Kael no respondió, pero su mirada lo dijo todo.

A nuestro alrededor, los sirvientes se movían con precisión, decorando el gran salón donde la ceremonia tendría lugar esa misma noche. Había flores oscuras que destellaban con un brillo carmesí, antorchas encendidas con fuego encantado y estandartes que mezclaban los colores de ambos reinos.

Por primera vez, no parecían opuestos, se complementaban.

Mientras los preparativos continuaban, los consejeros se acercaron a Kael para confirmar los protocolos del rito. Yo, en silencio, observaba cómo el crepúsculo teñía las murallas del palacio, la luz se deslizaba sobre la piedra, creando reflejos que parecían latir.

Kael se volvió hacia mí, con ese gesto sereno que solo él podía tener incluso ante la solemnidad de un reinado.

—Al final llegamos —dijo con voz baja, apenas audible.

Sonreí, incapaz de contener el temblor en mis labios.

—Y esta vez… no hay oscuridad esperándonos.

Él me sostuvo la mirada, y una chispa de ternura cruzó su semblante.

—No —respondió— Solo un nuevo comienzo.

Y mientras los sonidos del palacio se mezclaban con la brisa y las campanas anunciaban el inicio de la ceremonia, comprendí que aquel reino, antes temido por muchos, se preparaba para algo más grande que la coronación de un rey y una reina.

Se preparaba para el renacer de una historia que jamás volvería a contarse por separado.

El bullicio del palacio quedó atrás cuando crucé los corredores escoltada por dos doncellas del reino. Las antorchas de fuego azul iluminaban los muros, proyectando sombras que danzaban con una calma solemne. Podía sentir en el aire la expectación que precede a los grandes acontecimientos; cada rincón del castillo vibraba con una energía contenida, como si el mismo reino esperara respirar al unísono con nosotros.

Al abrirse las puertas, un grupo de doncellas aguardaba ya dentro, inclinándose con respeto antes de acercarse con sus manos hábiles y cuidadosas. Sobre la cama reposaba el vestido que el Reino de la Luz había enviado días antes, cuidadosamente protegido en un cofre de cristal y magia.

Era una obra de arte, cada pliegue destellaba con tonos plateados y suaves reflejos dorados. Los bordes estaban bordados con símbolos antiguos que representaban la unión de los dos mundos.

—Es hermoso —susurré nuevamente, sin poder apartar la vista.

Las doncellas con movimientos delicados, deslizaron sobre mi piel la tela luminosa que se ajustaba a mi figura con suavidad.

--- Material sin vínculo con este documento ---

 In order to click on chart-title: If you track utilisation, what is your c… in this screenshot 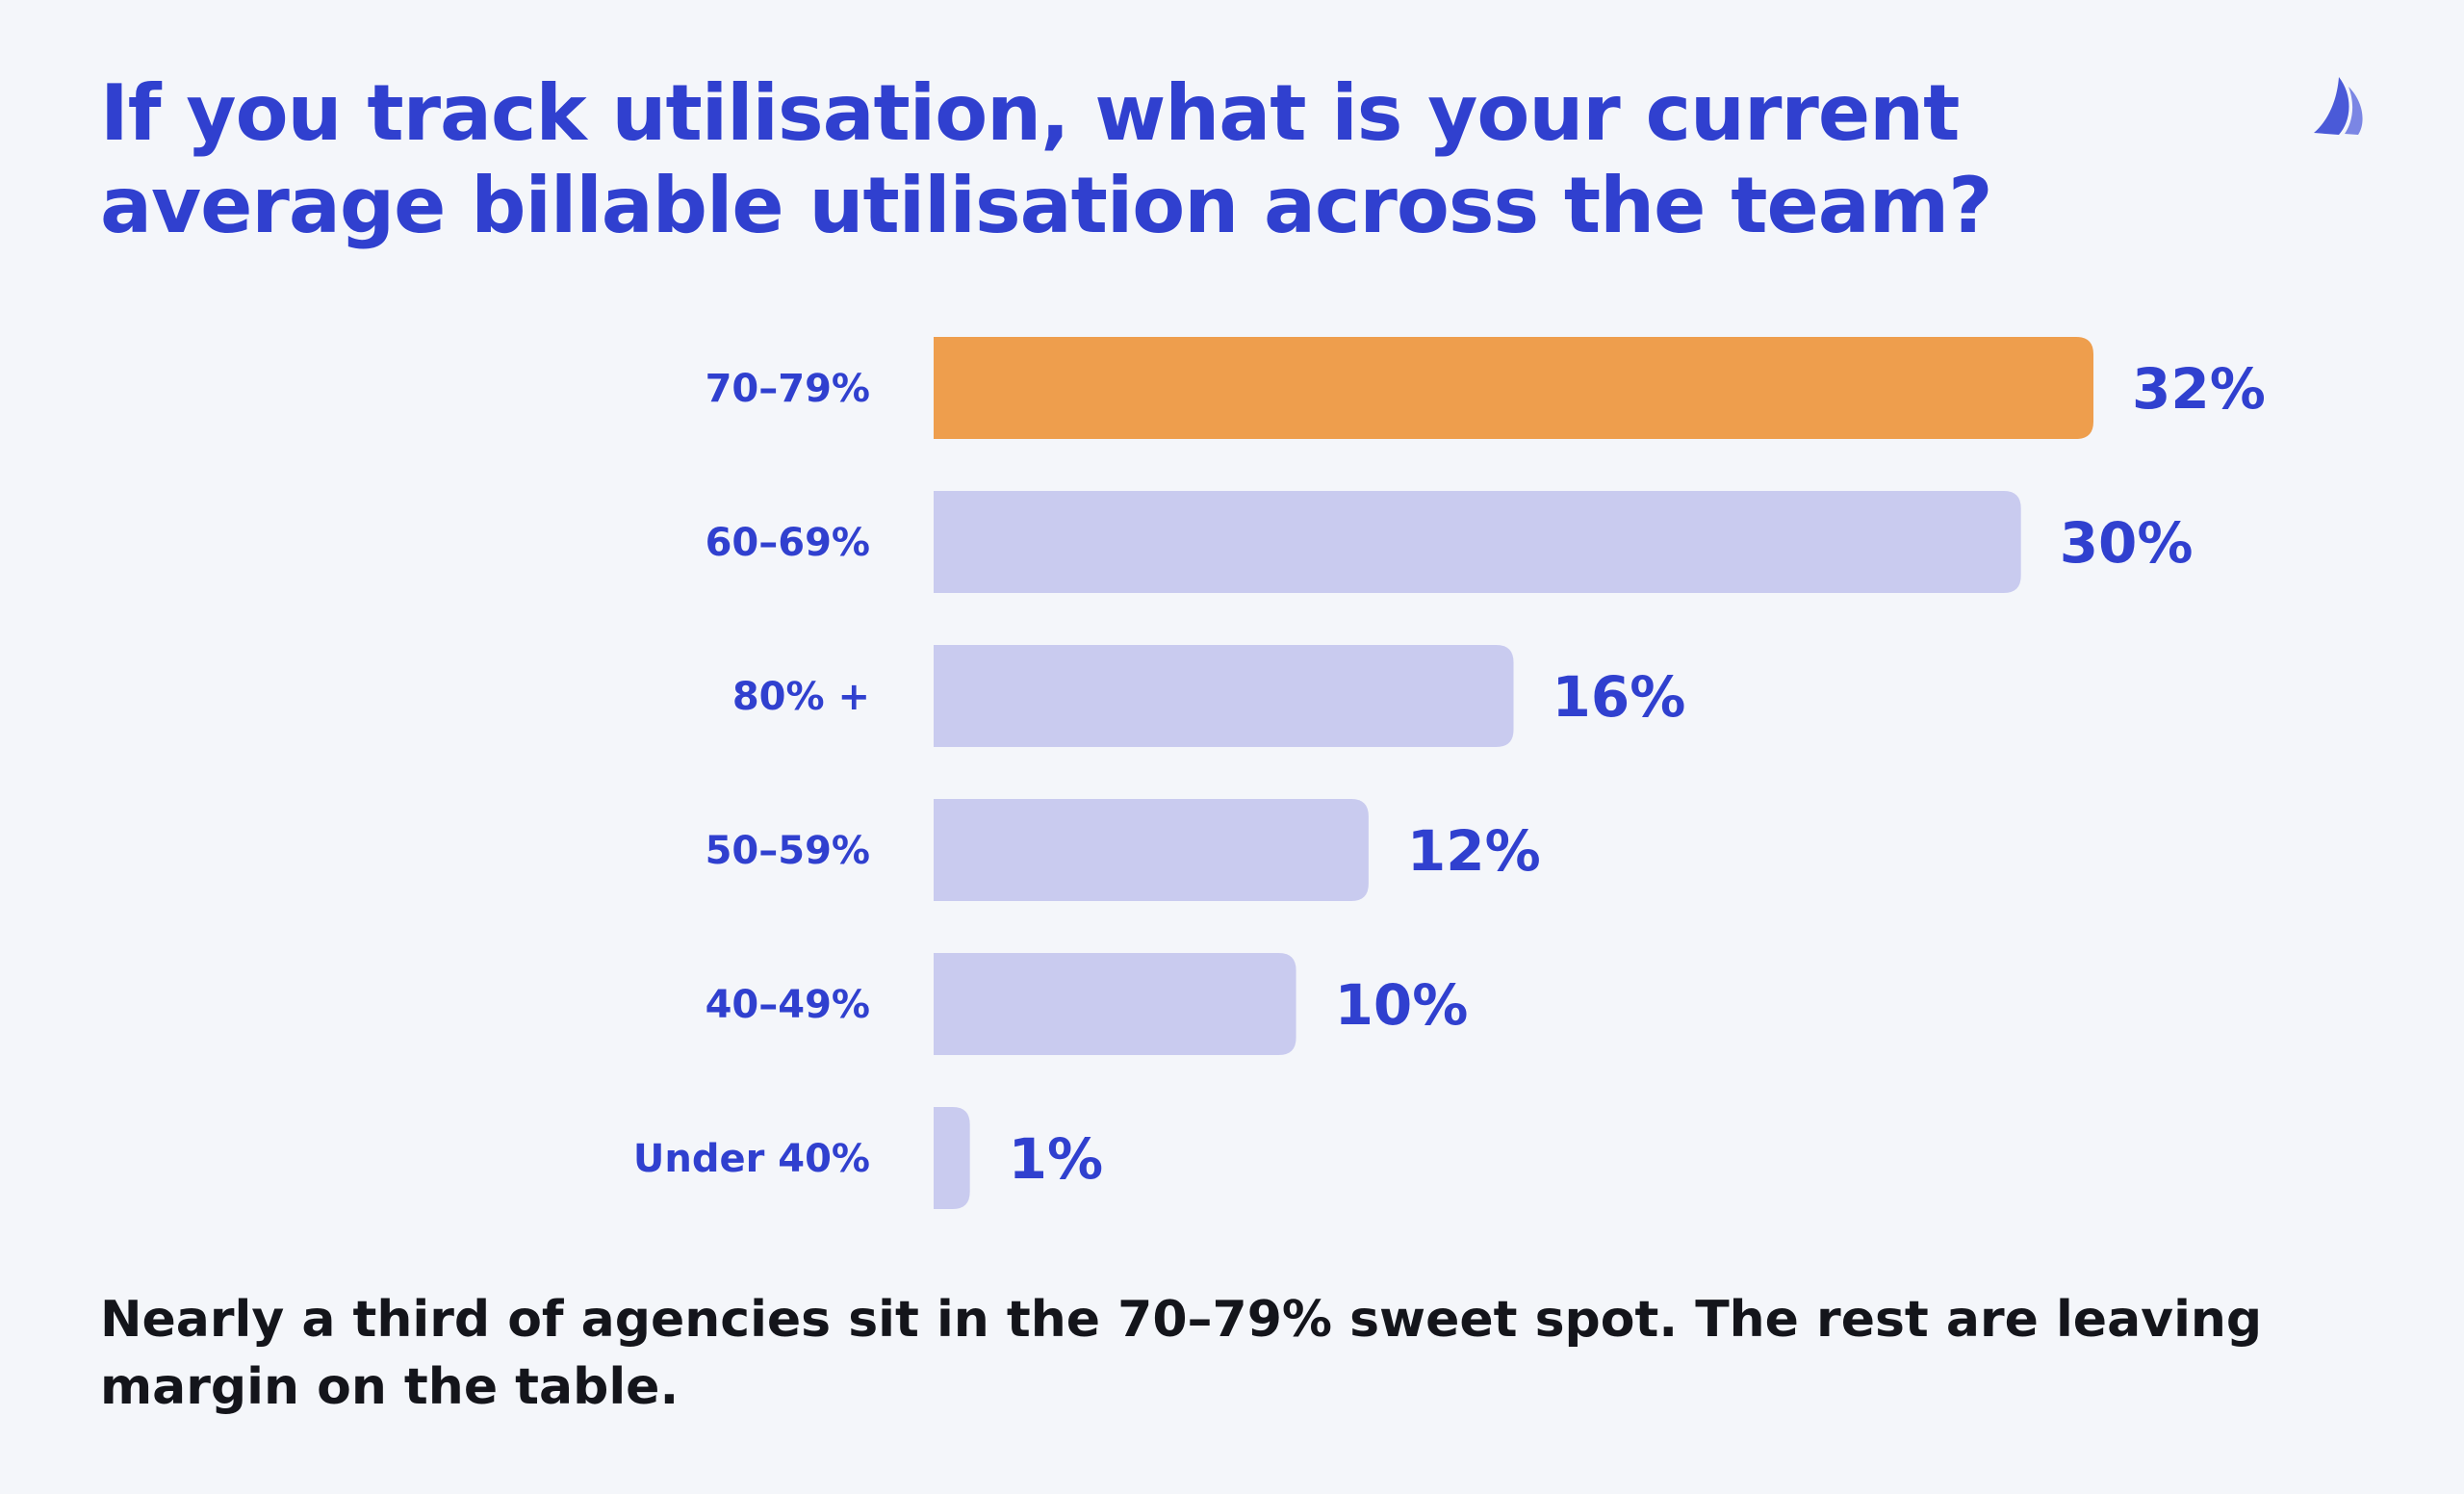, I will do `click(1046, 159)`.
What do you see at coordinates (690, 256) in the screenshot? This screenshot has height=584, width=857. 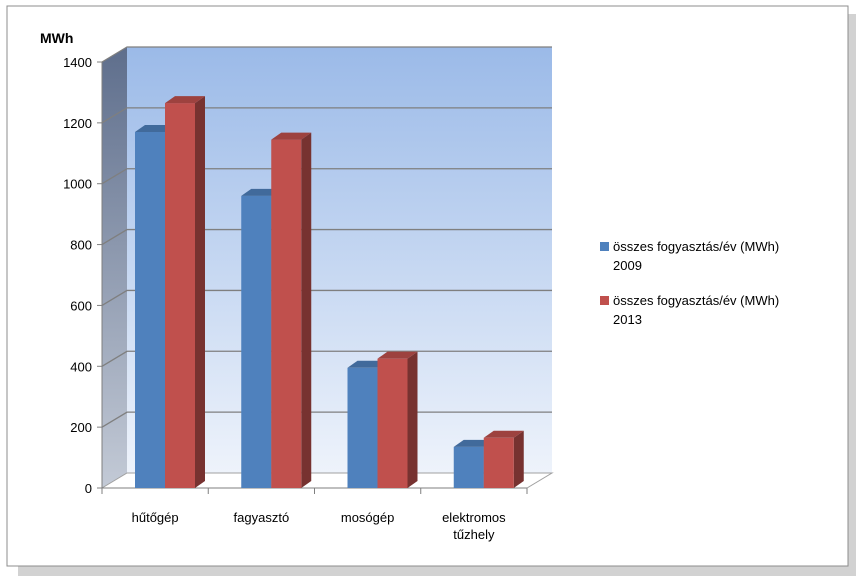 I see `legend-entry: összes fogyasztás/év (MWh) 2009` at bounding box center [690, 256].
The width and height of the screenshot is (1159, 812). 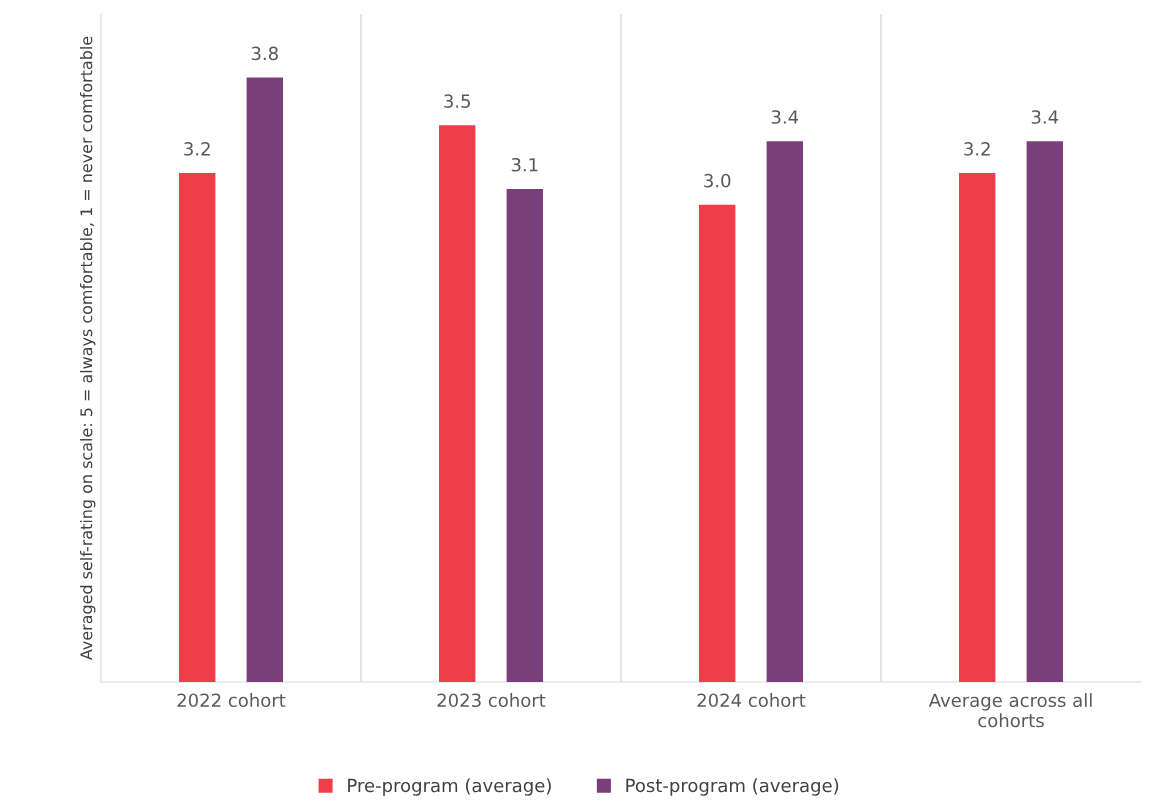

Sentí el peso leve del manto, la frescura del tejido, y cómo la magia incrustada en cada hilo parecía reconocerme, envolviéndome con un calor sereno.

Mientras las doncellas trenzaban mi cabello, una risa familiar me hizo girar.

—Sabía que lograrías llegar a tiempo —dijo una voz llena de alegría.

—Leonor… —susurré, dejando escapar una sonrisa que me salió del alma.

Mi hermana estaba de pie junto a la entrada, con su porte sereno y una luz en los ojos. A su lado, Fénix, se movía con entusiasmo antes de correr hacia mí. Lo tomé en brazos y él emitió un suave sonido, cálido, casi como un ronroneo que me envolvió el corazón.